Other mortgage experts say there are better financial options than reverse mortgages — and thinking small is the best of those options.
“I usually recommend my clients look at downsizing their home before looking to take out a reverse mortgage, says Eric Meermann, a certified financial planner at Palisades Hudson Financial Group, in Stamford, Conn. “Not only will this put extra cash in your pocket to help pay for retirement expenses, it will also lower the sometimes forgotten about costs of homeownership.”
Meermann says a larger home requires more maintenance and upkeep, may have more land that will need lawn care, costs more to heat and cool, and has a higher property tax, among other cost issues. “A reverse mortgage does nothing to reduce these types of living expenses,” he says. “Selling your larger home and downsizing can reduce a lot of these expenses, and increase the likelihood that your net worth will be able to support you throughout your retirement.”
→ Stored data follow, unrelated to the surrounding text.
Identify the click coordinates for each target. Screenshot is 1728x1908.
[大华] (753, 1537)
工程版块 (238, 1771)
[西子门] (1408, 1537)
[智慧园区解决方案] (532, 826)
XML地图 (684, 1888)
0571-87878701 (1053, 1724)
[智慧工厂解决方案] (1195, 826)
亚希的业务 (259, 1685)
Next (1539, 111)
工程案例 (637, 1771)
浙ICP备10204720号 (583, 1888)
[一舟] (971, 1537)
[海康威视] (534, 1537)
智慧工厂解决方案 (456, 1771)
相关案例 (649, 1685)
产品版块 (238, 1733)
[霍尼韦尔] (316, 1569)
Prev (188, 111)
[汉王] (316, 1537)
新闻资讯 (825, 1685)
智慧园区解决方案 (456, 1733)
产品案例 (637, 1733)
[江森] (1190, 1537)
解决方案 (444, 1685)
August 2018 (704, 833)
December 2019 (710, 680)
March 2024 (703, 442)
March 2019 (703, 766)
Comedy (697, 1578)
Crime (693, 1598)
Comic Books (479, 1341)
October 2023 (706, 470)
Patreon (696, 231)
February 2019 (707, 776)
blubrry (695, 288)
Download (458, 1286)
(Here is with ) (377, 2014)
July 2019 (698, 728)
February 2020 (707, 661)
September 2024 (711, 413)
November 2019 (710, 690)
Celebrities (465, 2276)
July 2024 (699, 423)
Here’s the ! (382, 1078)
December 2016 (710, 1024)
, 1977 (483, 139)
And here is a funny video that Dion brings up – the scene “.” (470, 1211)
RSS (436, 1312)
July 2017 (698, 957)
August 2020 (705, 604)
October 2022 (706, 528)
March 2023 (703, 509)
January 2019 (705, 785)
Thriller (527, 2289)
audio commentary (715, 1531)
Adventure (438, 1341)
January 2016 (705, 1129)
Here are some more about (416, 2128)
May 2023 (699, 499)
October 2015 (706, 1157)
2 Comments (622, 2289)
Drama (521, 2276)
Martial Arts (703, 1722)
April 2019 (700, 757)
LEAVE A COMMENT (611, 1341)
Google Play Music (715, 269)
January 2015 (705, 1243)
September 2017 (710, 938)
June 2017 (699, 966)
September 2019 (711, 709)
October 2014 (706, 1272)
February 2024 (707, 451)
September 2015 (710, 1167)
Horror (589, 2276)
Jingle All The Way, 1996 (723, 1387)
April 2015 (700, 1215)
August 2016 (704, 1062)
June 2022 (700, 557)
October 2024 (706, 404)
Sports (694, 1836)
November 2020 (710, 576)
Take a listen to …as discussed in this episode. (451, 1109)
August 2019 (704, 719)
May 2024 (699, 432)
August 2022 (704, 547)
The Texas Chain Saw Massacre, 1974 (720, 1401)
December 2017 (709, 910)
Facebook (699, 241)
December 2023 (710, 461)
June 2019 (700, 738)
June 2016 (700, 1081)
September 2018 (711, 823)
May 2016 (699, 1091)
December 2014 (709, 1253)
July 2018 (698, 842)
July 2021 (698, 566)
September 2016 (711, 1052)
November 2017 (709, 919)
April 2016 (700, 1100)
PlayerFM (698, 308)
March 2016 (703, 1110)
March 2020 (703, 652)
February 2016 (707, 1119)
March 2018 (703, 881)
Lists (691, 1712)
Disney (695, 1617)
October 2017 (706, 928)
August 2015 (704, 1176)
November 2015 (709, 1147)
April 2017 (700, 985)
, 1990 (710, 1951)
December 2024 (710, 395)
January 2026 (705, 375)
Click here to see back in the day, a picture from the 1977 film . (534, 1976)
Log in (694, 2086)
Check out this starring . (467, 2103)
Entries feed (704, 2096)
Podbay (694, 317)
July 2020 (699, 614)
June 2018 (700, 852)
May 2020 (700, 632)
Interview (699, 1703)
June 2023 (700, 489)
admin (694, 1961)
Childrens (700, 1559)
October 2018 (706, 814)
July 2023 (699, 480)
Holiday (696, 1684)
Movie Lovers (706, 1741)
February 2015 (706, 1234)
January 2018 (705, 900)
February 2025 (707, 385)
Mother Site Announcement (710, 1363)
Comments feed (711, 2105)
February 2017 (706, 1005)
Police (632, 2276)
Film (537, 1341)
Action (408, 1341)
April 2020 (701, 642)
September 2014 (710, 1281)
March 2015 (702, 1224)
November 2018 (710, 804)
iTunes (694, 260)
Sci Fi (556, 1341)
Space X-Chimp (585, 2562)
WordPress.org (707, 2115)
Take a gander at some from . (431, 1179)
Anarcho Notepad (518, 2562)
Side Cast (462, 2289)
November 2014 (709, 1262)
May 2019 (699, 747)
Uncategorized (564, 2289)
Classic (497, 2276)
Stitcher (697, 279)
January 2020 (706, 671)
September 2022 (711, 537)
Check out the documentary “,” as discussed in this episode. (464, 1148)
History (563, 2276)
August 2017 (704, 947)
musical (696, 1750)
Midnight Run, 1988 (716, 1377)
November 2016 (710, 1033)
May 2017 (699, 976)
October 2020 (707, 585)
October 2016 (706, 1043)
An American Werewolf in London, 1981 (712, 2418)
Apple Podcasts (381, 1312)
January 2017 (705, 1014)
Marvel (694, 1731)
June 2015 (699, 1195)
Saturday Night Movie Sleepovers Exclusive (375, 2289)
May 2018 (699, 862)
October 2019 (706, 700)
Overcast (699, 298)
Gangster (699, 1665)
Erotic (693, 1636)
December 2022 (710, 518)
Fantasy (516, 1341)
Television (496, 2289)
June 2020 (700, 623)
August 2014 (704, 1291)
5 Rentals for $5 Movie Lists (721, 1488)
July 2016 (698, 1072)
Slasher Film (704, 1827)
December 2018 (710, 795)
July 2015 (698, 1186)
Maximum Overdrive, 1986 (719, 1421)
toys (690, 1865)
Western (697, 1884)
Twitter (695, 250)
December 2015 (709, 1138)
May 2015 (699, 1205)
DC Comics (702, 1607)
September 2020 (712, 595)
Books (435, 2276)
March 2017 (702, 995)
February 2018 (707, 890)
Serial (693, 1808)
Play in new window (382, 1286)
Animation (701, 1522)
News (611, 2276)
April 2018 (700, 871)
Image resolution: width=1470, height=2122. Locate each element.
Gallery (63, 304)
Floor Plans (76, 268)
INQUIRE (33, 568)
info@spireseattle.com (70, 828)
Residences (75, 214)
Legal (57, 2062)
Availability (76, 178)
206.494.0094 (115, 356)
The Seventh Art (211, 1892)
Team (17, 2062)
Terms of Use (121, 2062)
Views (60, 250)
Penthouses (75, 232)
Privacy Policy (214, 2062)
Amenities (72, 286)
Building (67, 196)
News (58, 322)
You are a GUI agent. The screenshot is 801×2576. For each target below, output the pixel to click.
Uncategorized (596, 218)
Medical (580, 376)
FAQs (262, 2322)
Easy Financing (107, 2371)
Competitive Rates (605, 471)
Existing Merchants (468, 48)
The main reason to downsize is to capture some of the home equity in your home and turn it into liquid cash, Meerman adds. “I advise my clients to then invest this lump sum in a diversified portfolio of stocks and bonds, setting an asset allocation in line with their risk tolerance, spending needs and financial goals,” he explains. “The aim is to create a cash flow that the client can live off of while protecting principal, and potentially also growing the portfolio for the long term.”
That may be a more rational idea than a reverse mortgage, and underscores the need to discuss a reverse mortgage with a financial advisor.
“Reverse mortgages can be an extremely beneficial arrangement for retirees who plan to live in their homes for some time, who do not have heirs, or who do not have any other source of income,” says Tillery. “However, this should only be carried out by trusted mortgage experts or financial planners that the homeowner has sought out, and who have legitimate credentials.